Data metadata

This section describes how to set up the data model attributes based on pyspark.sql.StructField.

spss.datamodel.Role Objects

This class enumerates valid roles for each field in a data model.

BOTH: Indicates that this field can be either an antecedent or a consequent.

FREQWEIGHT: Indicates that this field is to be used as a frequency weight; this isn't displayed to the user.

INPUT: Indicates that this field is a predictor or an antecedent.

NONE: Indicates that this field is not used directly during modeling.

TARGET: Indicates that this field is predicted or a consequent.

PARTITION: Indicates that this field identifies the data partition.

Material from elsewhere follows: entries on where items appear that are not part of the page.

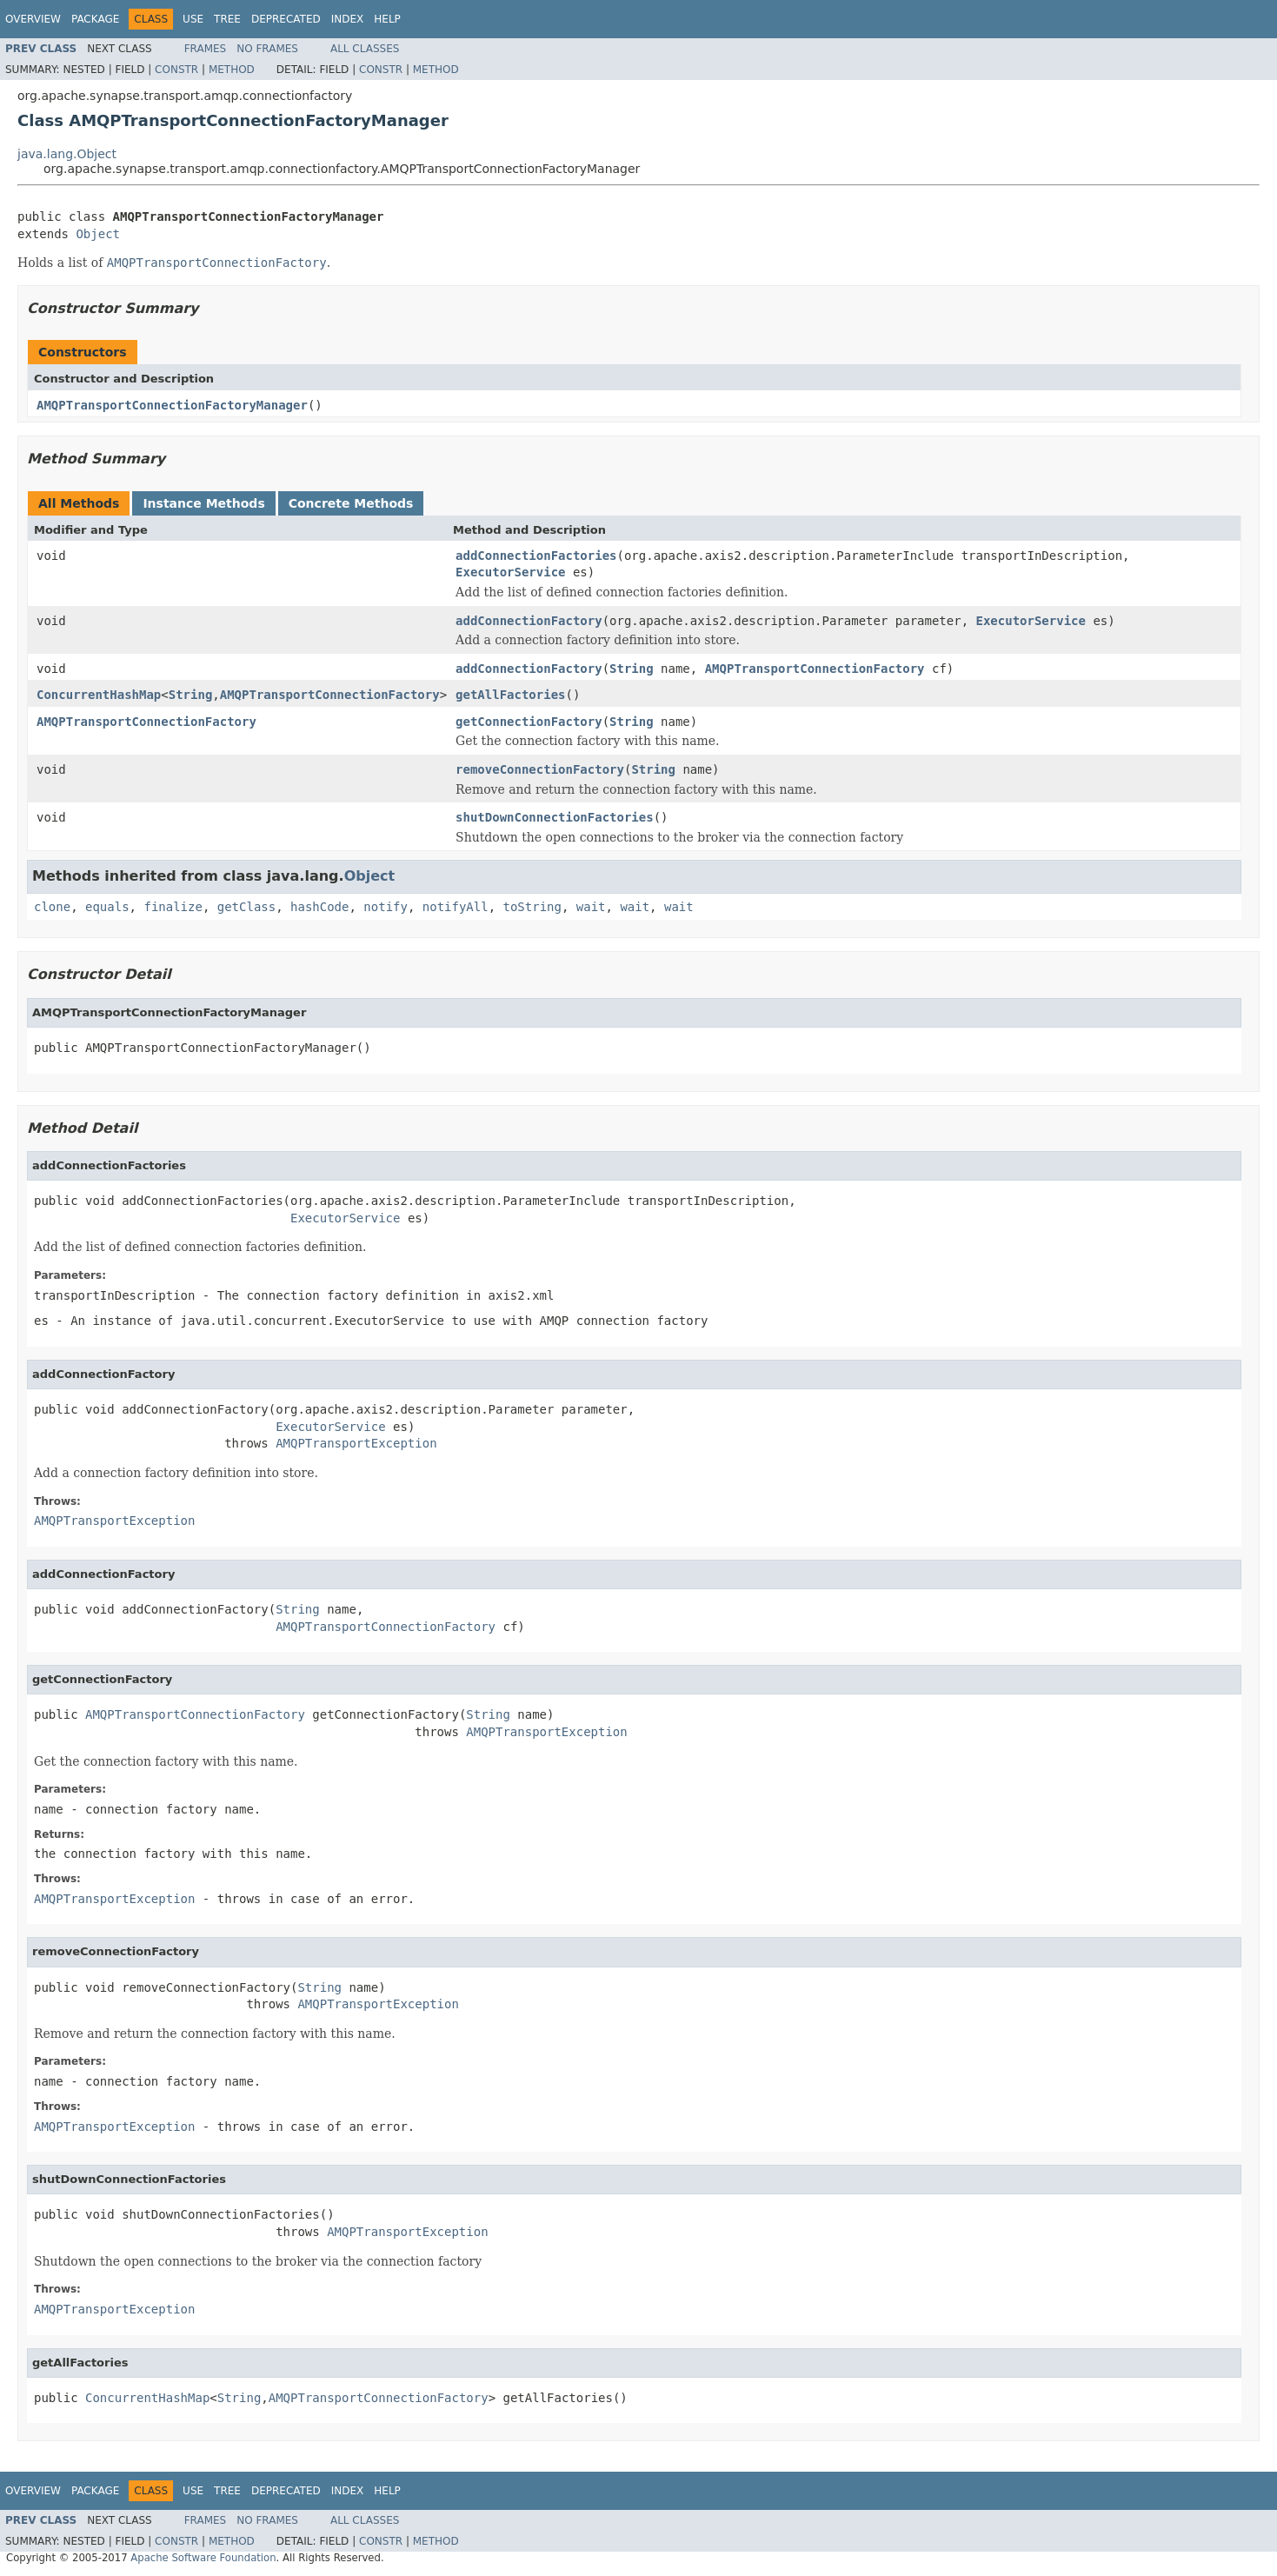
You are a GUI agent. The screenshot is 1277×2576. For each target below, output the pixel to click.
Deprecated (286, 19)
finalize (172, 907)
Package (95, 19)
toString (532, 907)
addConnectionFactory (529, 621)
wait (591, 907)
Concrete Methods (351, 503)
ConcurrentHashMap (99, 695)
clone (52, 907)
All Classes (364, 49)
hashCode (319, 907)
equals (107, 907)
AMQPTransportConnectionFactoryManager (172, 405)
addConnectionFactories (536, 555)
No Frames (267, 49)
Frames (205, 49)
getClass (246, 907)
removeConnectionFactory (540, 769)
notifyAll (455, 907)
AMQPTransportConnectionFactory (815, 669)
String (631, 669)
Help (387, 19)
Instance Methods (203, 503)
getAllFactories (510, 695)
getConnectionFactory (529, 722)
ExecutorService (510, 572)
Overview (33, 19)
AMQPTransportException (356, 1443)
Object (98, 234)
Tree (227, 19)
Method (232, 69)
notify (385, 907)
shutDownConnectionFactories (555, 817)
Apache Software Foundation (203, 2558)
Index (347, 19)
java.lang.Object (66, 154)
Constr (176, 69)
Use (193, 19)
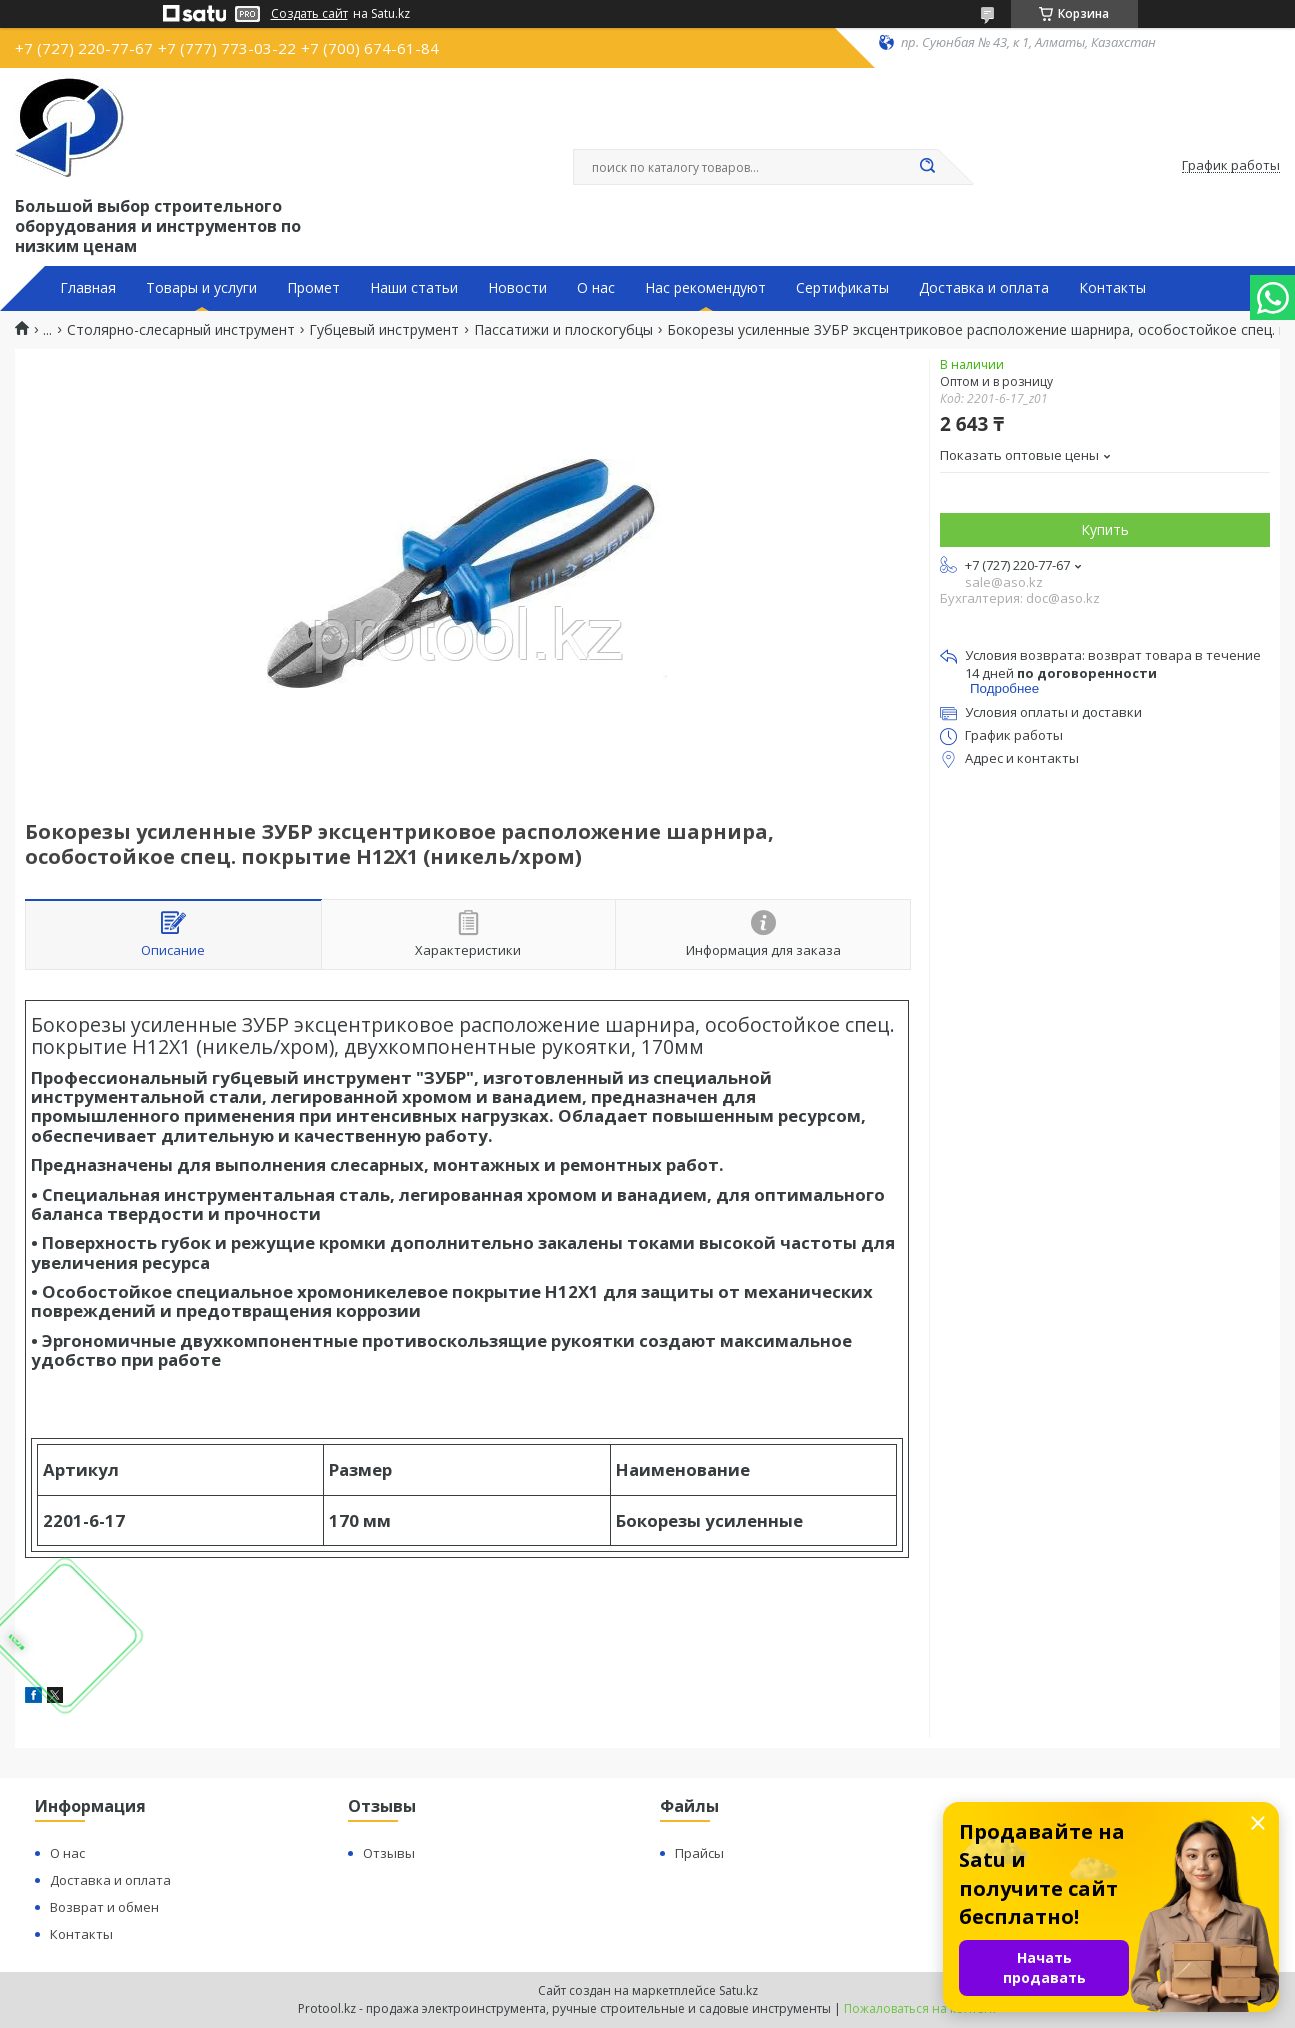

RECORDID: Indicates that this field identifie the record id.

SPLIT: Indicates that this field splits the data.

spss.datamodel.Measure Objects

This class enumerates measurement levels for fields in a data model.

UNKNOWN: Indicates that the measure type is unknown.

CONTINUOUS: Indicates that the measure type is continuous.

NOMINAL: Indicates that the measure type is nominal.

FLAG: Indicates that the field value is one of two values.

DISCRETE: Indicates that the field value should be interpreted as a collection of values.

ORDINAL: Indicates that the measure type is ordinal.

TYPELESS: Indicates that the field can have any value compatible with its storage.

pyspark.sql.StructField Objects

Represents a field in a StructType. A StructField object comprises four fields:
  • name (string): name of a StructField
  • dataType (pyspark.sql.DataType): specific data type
  • nullable (bool): if the values of a StructField can contain None values
  • metadata (dictionary): a python dictionary that stores the option attributes
You can use the metadata dictionary instance to store the measure, role, or label attribute for the specific field. The key words for these attributes are:
  • measure: the key word for measure attribute
  • role: the key word for role attribute
  • displayLabel: the key word for label attribute
from spss.datamodel.Role import Role
from spss.datamodel.Measure import Measure
_metadata = {}
_metadata['measure'] = Measure.TYPELESS
_metadata['role'] = Role.NONE
_metadata['displayLabel'] = "field label description"
StructField("userName", StringType(), nullable=False,